一方、関東を中心とした東日本では結納品を贈り合う風習があります。結納金を新郎側から受け取った場合には、新婦側はその半額程度の品物で返す半返しが一般的といわれます。
「結納金」の由来
古くから結納金を贈っていたわけでなく、かつては結納品だけだったともいわれています。婚約成立の証として、帯や反物などの着物や、酒や魚などを新郎側から新婦側に贈っていました。
結婚は家と家の結びつきであるという考え方が重視されていたため、結納も家が中心となって行われており、新郎側の父親が結納を取り仕切り、結納の費用も新郎側が受け持っていました。なかでも結納品は新郎側の経済力を示す機会となり、重要な意味を持って取り扱われていたようです。
「結納金」の相場はいくら?
「結納金」には、どれくらいの金額を包めばいいのか見当がつかない方もいらっしゃるのではないでしょうか。ここでは「結納金」の相場と、結納金を渡し方について解説します。
結納金額の相場は約100万円
結納金額の相場は、キリのいい金額の100万円で「一本包み」や「一本」と呼ばれます。しかし、必ずしも一本包みである必要はなく、結納金に決まった金額もありません。
一般的に結納金として縁起がいいとされているのが、30万や50万円のように頭の数字が奇数の金額。偶数は別れを連想させるため避けることが多いです。
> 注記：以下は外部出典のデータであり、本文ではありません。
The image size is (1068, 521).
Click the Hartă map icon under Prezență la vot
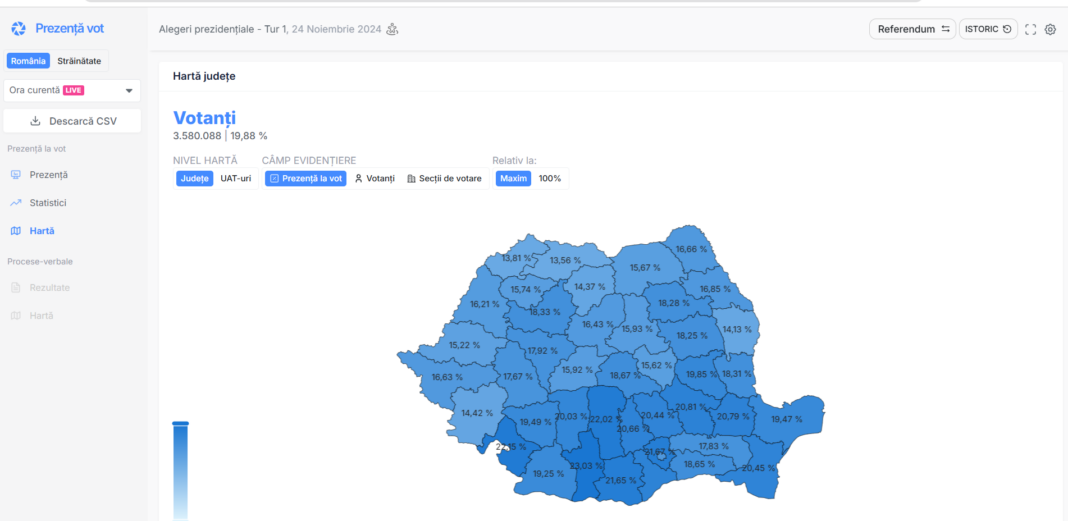[15, 231]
ただし「8」だけは例外。「8」には末広がりという意味があるので、結納金として80万円が包まれることもあります。
結納金は新札で揃える
結納金は、新札で用意するのが一般的です。銀行で新札に交換できますが、各銀行で一度に新札に変えられる枚数が決まっていることもあるので、余裕をもった準備をしましょう。
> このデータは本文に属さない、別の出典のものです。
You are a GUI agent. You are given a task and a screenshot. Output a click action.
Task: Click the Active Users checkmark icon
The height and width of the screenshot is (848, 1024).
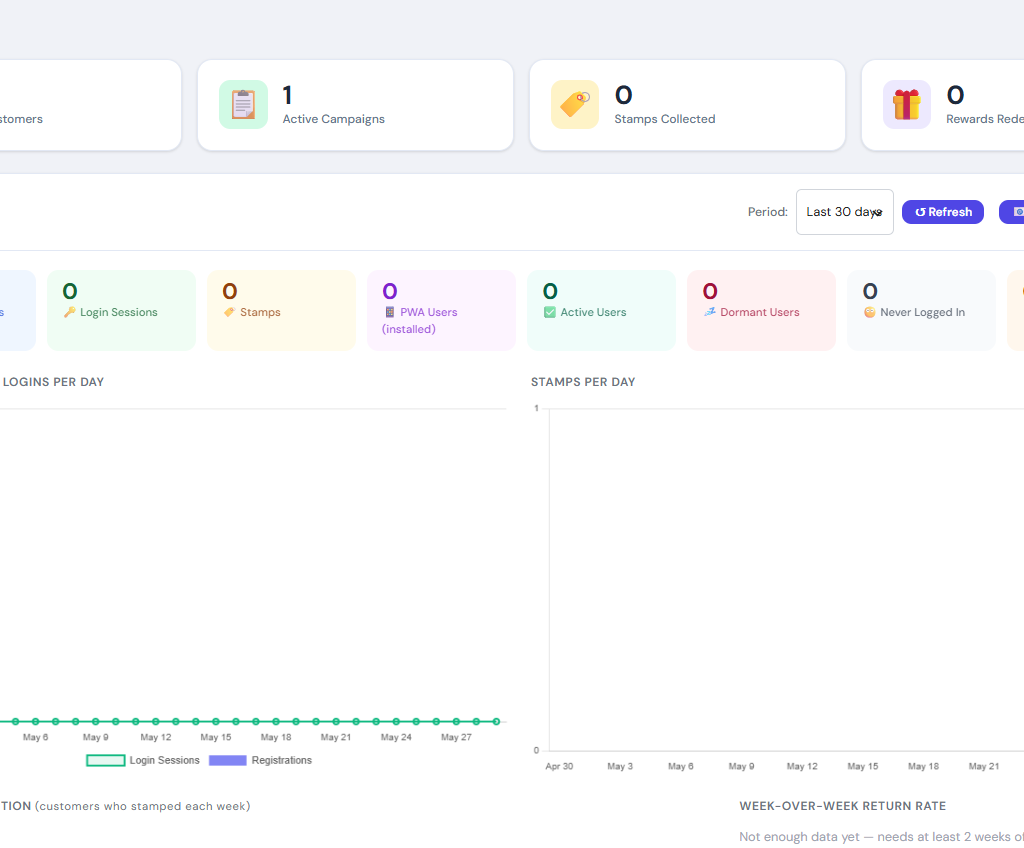(550, 312)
袋に収めるときは、お札の向きを揃えます。袋の表書きは毛筆で書かれるのが正式で、関西では「小袖料」、関東では「御帯料」と書きます。略式で「寿」と書かれることもあります。お金は中包み(中袋)に入れて、金額を「金 百萬円也」のように旧字体で表書きします。
結納金が100万円以上になる場合は、袋ではなく桐箱を用意します。現金を中包みに入れてから、桐箱に収めます。
お見合いか恋愛かで結納金額が変わることはない
ふたりの出会い方によって結納金が左右されることはありません。しかし、お見合いの場合、結納の仲介をしている仲人が、結納金を決めるときに関わってくることがあります。恋愛の場合は仲人がいませんので、結納金は新郎側が決めるか、もしくは両家で話し合って決められます。
「結納金」を渡すタイミングとマナー
結納金は結納で渡されるのが一般的ですが、結納のどのタイミングで渡されるのでしょうか。また結納をしない場合は、いつ結納金を渡すのでしょうか。ここでは、結納金を渡すタイミングと、結納金に関するマナーや使い道について紹介します。
「結納金」を渡すのは新郎の父親のあいさつの後
結納は新郎の父親の挨拶で始まるのが通例で、結納金はそのあいさつの後に結納品と一緒に渡されます。
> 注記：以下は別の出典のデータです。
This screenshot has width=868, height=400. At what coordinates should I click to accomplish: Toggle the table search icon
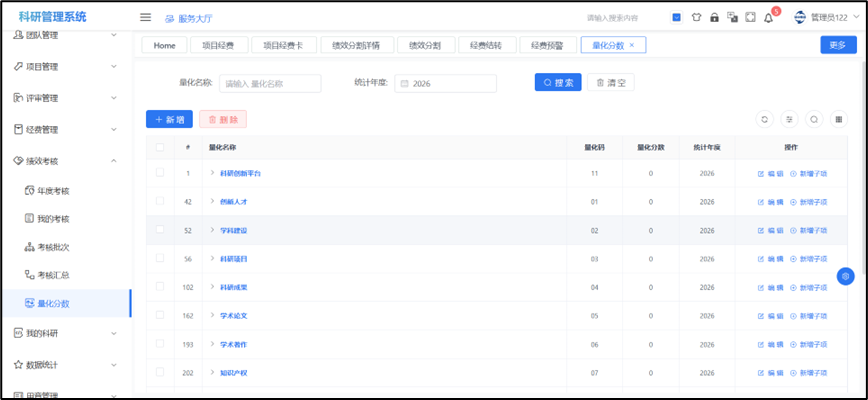(814, 119)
結納金と結納品が渡されると、新婦側から結納返しが贈られて、婚約指輪を披露した後、食事会となるのが一般的な結納の流れです。
結納をしない場合の結納金の贈り方
結納をしない場合には、結納金は水引の金封に入れて、晴れの日を選び新婦側に渡します。正式には、結納金は風呂敷に包んで運び、白木台や黒塗盆に乗せて渡します。
略式で手渡す場合は、持ち運びには風呂敷または袱紗(ふくさ)を使い、当人の前で風呂敷または袱紗から結納金を出して、両手を添えて手渡します。
また、縁起を担いで「持ち帰らない」という意味合いにするために、風呂敷も一緒に相手に差し上げることもあります。
「結納金」をなしにするケースが増えている
最近では結納金を渡さないケースや、結納をやらないケースが増えています。その代わり、両家を紹介し合う食事の席などを用意して顔合わせの機会を設けます。
また、結納をしても結納金は贈らないケースもあります。その場合は、結納の品として婚約指輪、時計などの婚約記念品などが贈られます。その後、お互いのことをよく知り合うための食事の席を設けるといった略式の結納を行います。
金銭の使い道は結納に使うよりも新生活の準備資金に充てたほうが経済的だと考えるカップルが多くなり、結納の在り方も時代と主に変化しています。
「結納金」を断るのはマナー違反
「結納金」は新郎側からの感謝の気持ちが込められた贈り物ですから、結納金を断ることはマナー違反です。
結納金を断りたい場合には、事前に申し出ることをおすすめします。ただし結納金を断られてプライドを傷つけられた考える新郎の両親もいることから、慎重に話を進めたほうがいいでしょう。
結納金は結婚式費用や新生活の準備資金に使われる
結納金の使い道は、結婚式の費用や新生活の準備資金です。ウェディングドレスのように新婦のために使われることもありますし、新居の購入費用など二人のために使われることもあります。また結納金の半額を結納返しにあてられることもあります。
かつては家から家へと贈られたお金なので、新婦側の家長が結納金の使い道を決めるというしきたりがありましたが、最近ではそうしたしきたりは薄れてきました。
「結納金」の外国語訳とは?
国際結婚が増えている昨今。日本で結婚式を挙げようと思っている国際カップルもいるでしょう。「結納」や「結納金」は日本の風習なので英訳しにくい言葉のひとつですが、お隣の中国では結納の風習があるので中国人と結婚される方は覚えておきたい中国語です。ここでは「結納金」の英語訳と中国語訳をそれぞれ紹介します。
「結納金」は英語で「betrothal money」
「結納金」は英語で「betrothal money」です。海外に結納の習慣はありませんので、結納を将来結婚する契約という意味に解釈して、「betrothal」という英単語を使います。「betrothal」の後に「お金」を意味する「money」を付けして、「betrothal money」として「結納金」を表します。
「結納金」は中国語で「彩礼」や「聘礼」
「結納金」は中国語で「彩礼」または「聘礼」です。「彩礼」または「聘礼」には「結納金」だけでなく「結納」の意味もあります。さらに「聘礼」には「プレゼント」の意味もあります。
中国で結納は大切な伝統的な風習で、新婦の顔に泥を塗らないように多額の結納金が用意されるのが一般的です。結納金は現金のほかに、新婚生活に必要な電化製品や車、新居など、日本人からしたら考えられないような結納の品が用意されることもあります。
結納金の意味を知り、贈るかどうかを決めよう
「結納金」は新郎側が嫁いできてくれる女性とその家族に感謝の意を込めて贈る金品のことです。最近では結納金を贈らないケースも増えてきていますが、考え方は家によって異なります。結納金の意味をよく考えて、両家それぞれの意見を聞いてから慎重に判断するようにしましょう。